**WORK TO DO:** Starting at the line containing "Click the paragraph" and continuing through the last line of the items, with both ends included, rewrite those lines as a Markdown table with the columns Row and Item line. Skip any blank lines and leave out the pictures.
>> START EXERCISE MATERIAL
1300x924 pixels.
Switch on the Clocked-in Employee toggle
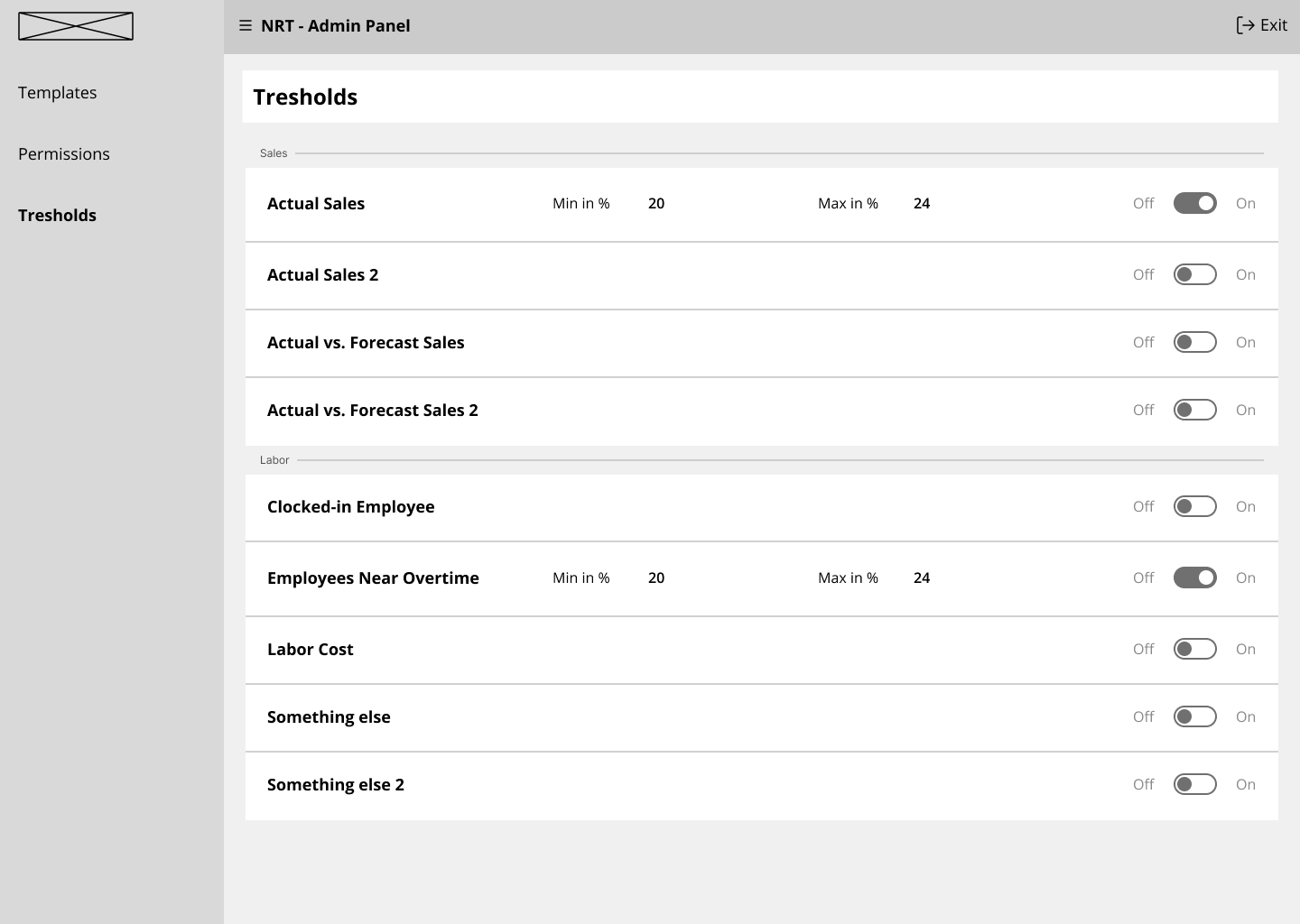pos(1194,507)
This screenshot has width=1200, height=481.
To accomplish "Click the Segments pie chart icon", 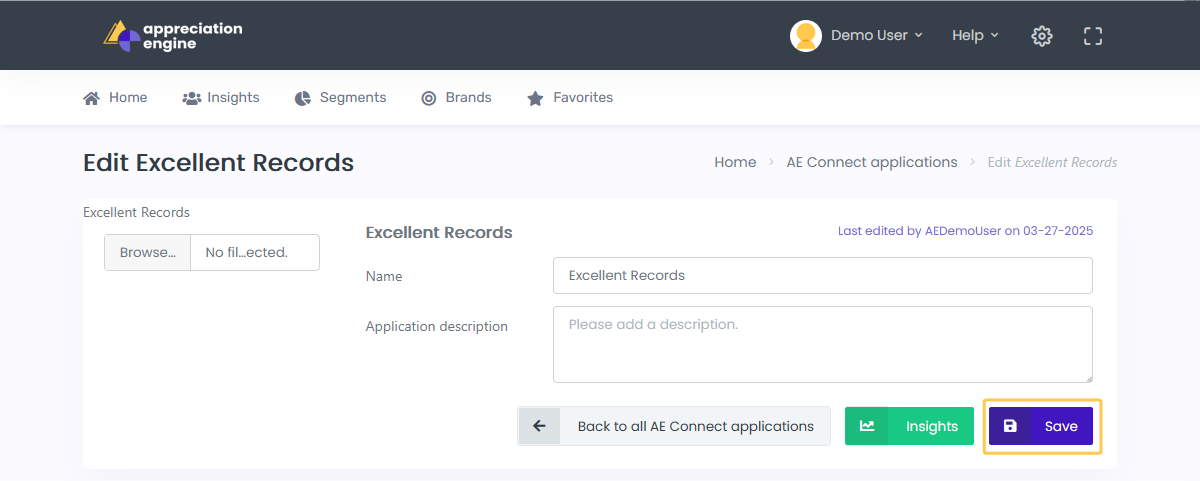I will 303,98.
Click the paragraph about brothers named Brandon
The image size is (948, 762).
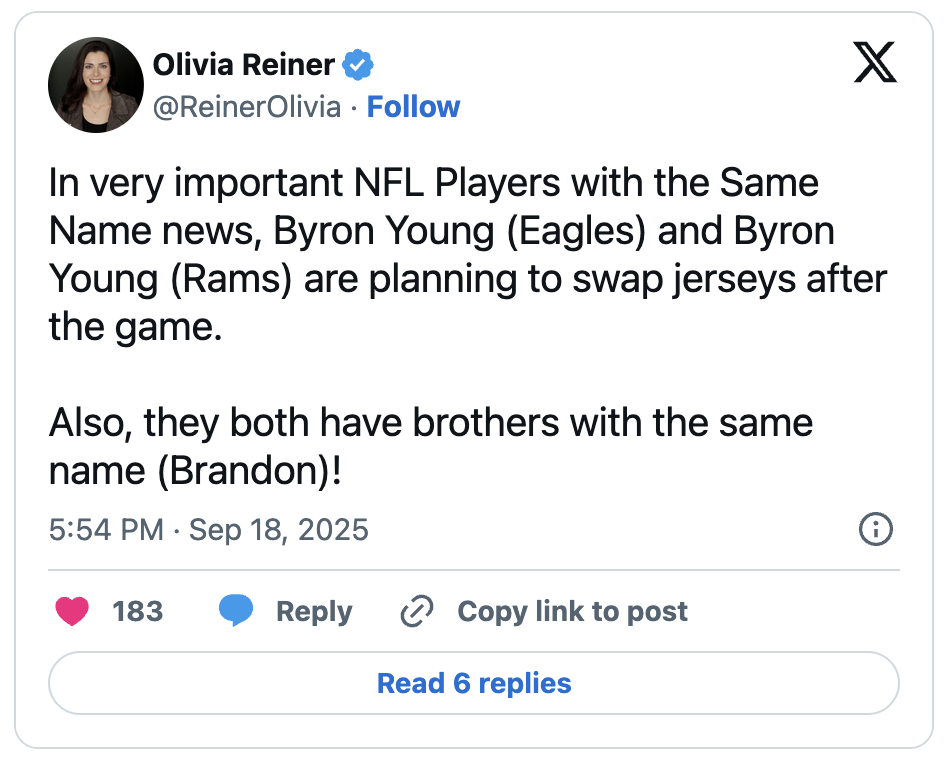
>> END EXERCISE MATERIAL
**EXERCISE RESPONSE:**
| Row | Item line |
|---|---|
| 1 | Click the paragraph about brothers named Brandon |
| 2 | The image size is (948, 762). |